*Task directions:* For the records below, tally the lines that include the word "agent" and report the number alone.

*Pixel coordinate grounding data:*
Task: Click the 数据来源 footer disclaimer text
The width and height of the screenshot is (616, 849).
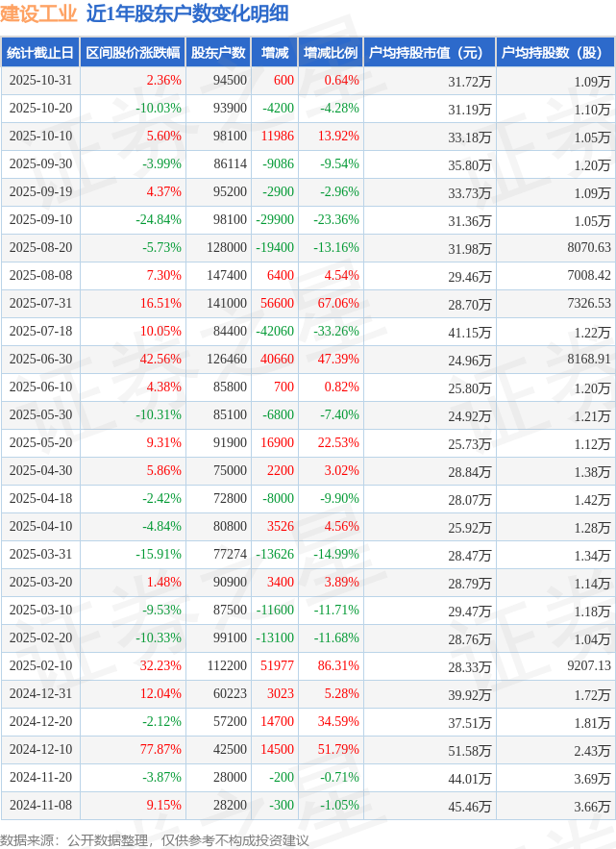Action: (155, 839)

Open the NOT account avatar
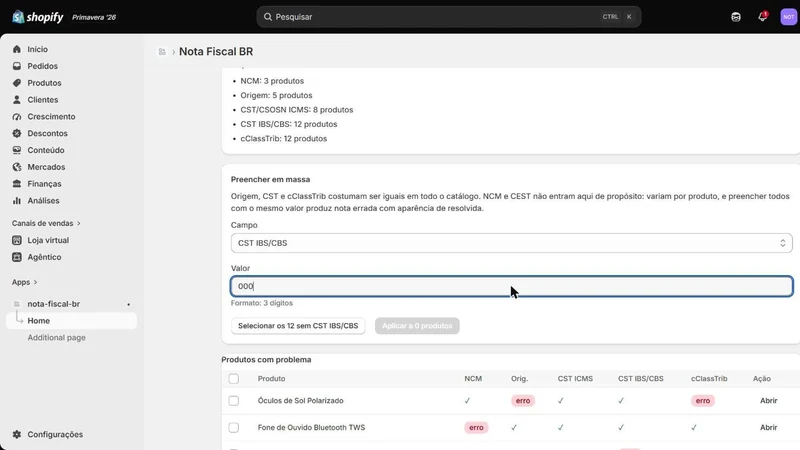(x=788, y=17)
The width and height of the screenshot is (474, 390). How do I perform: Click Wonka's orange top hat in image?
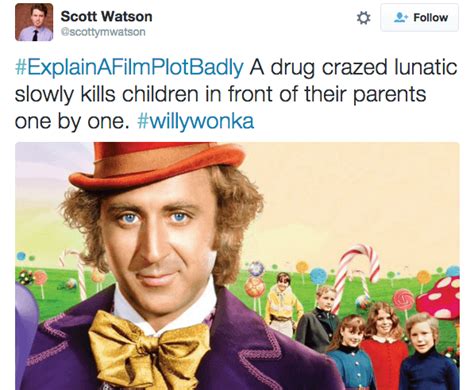(157, 165)
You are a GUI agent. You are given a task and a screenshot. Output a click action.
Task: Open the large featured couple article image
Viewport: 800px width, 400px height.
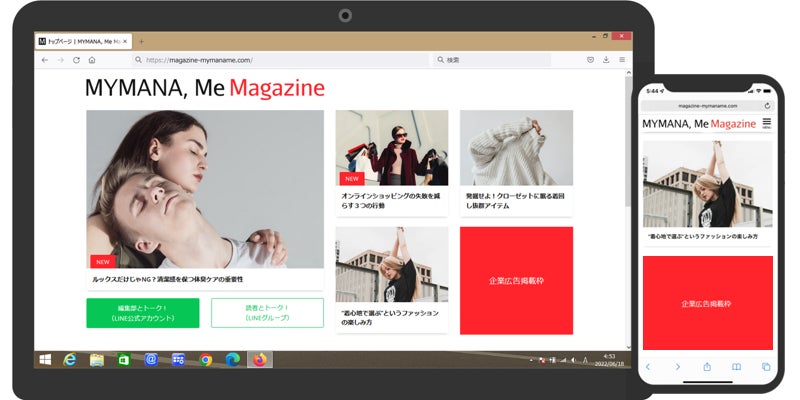205,189
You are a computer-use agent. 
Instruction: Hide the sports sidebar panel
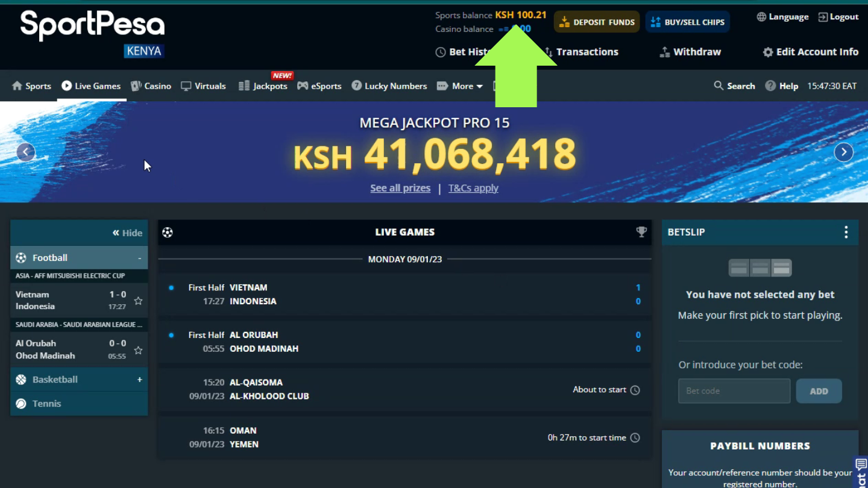(127, 233)
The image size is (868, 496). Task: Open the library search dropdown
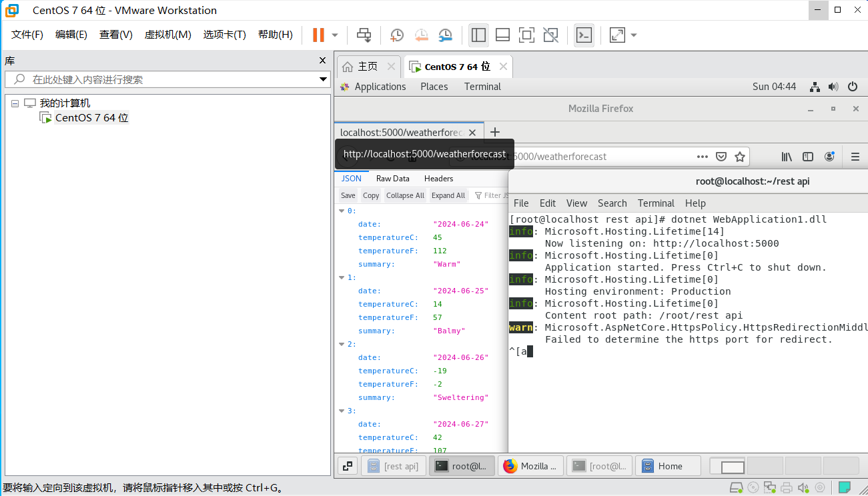click(321, 79)
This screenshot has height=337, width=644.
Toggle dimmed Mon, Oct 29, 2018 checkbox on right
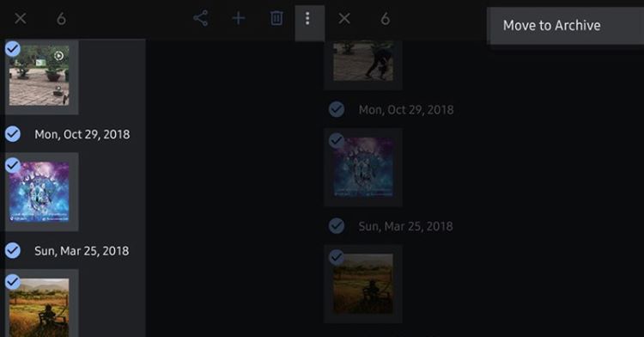337,109
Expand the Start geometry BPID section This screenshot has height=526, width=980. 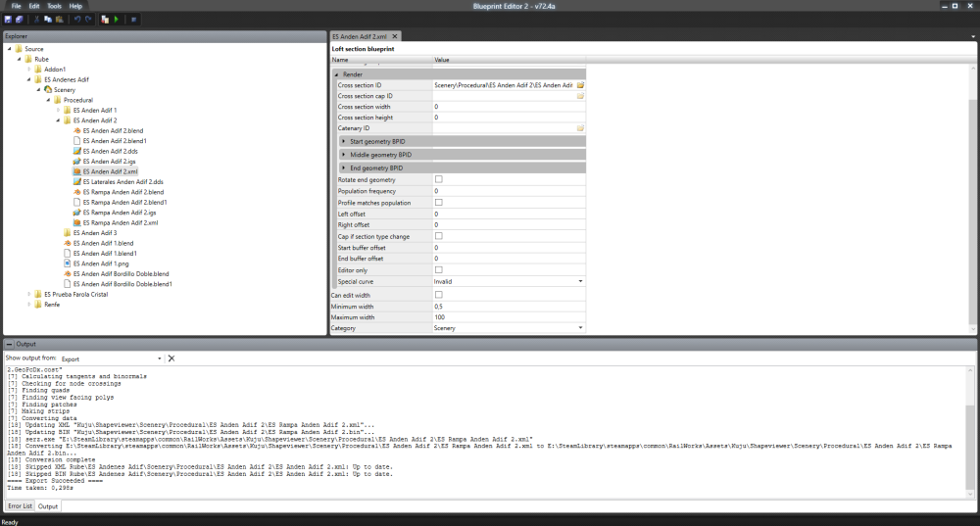click(x=344, y=142)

*Reply to the task:* 2